Optical region of the electromagnetic spectrum consists of three parts: the invisible ultraviolet light (wavelengths 10-400 nm), visible light radiation (wavelength 400-750 nm) is perceived by the eye as light and invisible infrared radiation (wavelength 740 nm – 2.1 mm). Light radiation effects on the eye and cause the sensation of color, are divided into ordinary (monochromatic) and complex. Radiation with a certain wavelength is called monochromatic. Simple radiation can not be expanded to any other color. Spectrum – a sequence of monochromatic radiation, each of which corresponds to a certain wavelength of electromagnetic fluctuations. With the expansion of white light prism in a continuous spectrum of colors in it gradually into one another.

It is generally accepted that in certain limits the wavelength (nm) radiation have the following colors: 390-440 – Purple 440-480 – Blue 480-510 – Blue 510-550 – Green 550-575 – 575-585, yellow-green – yellow 585-620 – 630-770 orange – red human eye has the greatest sensitivity to yellow-green light with a wavelength around 555 nm. There are three zones of radiation: blue-violet (wavelength 400-490 nm), green (length 490-570 nm) and red (580-720 nm in length). These zones are also a range of areas of primary spectral sensitivity of the receiver's eyes and three layers of color film. Light, emitted from conventional sources, as well as light reflected from non-luminous body, always has a complex spectral composition, ie, – is the sum of the various monochromatic radiations. Spectral composition of light – the most important feature lighting. It directly affects the light transmission when shooting in color photographic materials. Same color can be obtained by mixing various types of radiation.
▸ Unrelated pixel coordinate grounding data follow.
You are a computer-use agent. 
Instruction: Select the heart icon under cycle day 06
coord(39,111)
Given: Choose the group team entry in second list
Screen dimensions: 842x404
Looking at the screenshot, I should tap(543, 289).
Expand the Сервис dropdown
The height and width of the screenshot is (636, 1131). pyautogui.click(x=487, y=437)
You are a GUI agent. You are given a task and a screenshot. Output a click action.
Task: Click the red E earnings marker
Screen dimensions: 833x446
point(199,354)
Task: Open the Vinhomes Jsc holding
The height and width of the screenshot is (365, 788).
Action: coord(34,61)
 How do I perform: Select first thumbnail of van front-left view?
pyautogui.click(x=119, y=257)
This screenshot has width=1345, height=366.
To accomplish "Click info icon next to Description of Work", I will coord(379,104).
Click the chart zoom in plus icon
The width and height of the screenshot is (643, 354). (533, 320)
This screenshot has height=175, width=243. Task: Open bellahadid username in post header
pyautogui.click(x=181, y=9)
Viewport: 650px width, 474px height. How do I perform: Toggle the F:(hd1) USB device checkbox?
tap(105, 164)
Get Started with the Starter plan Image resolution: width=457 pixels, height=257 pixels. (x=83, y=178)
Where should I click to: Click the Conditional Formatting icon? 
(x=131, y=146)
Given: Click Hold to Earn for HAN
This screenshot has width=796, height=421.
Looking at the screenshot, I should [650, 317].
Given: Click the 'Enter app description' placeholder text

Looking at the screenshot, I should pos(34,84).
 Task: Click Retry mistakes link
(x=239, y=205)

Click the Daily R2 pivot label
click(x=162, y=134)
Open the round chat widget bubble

Light color, have different spectral composition, but is visually perceived the same, are called metameric. Metameric colors play a big role in the practice of color filming, as the light sources that have the same color but different spectral composition, can yield significant changes in color relations for color film. It is important to consider when using mixed lighting. Same film, depending on the destination may be the most sensitivity to all parts of the spectrum.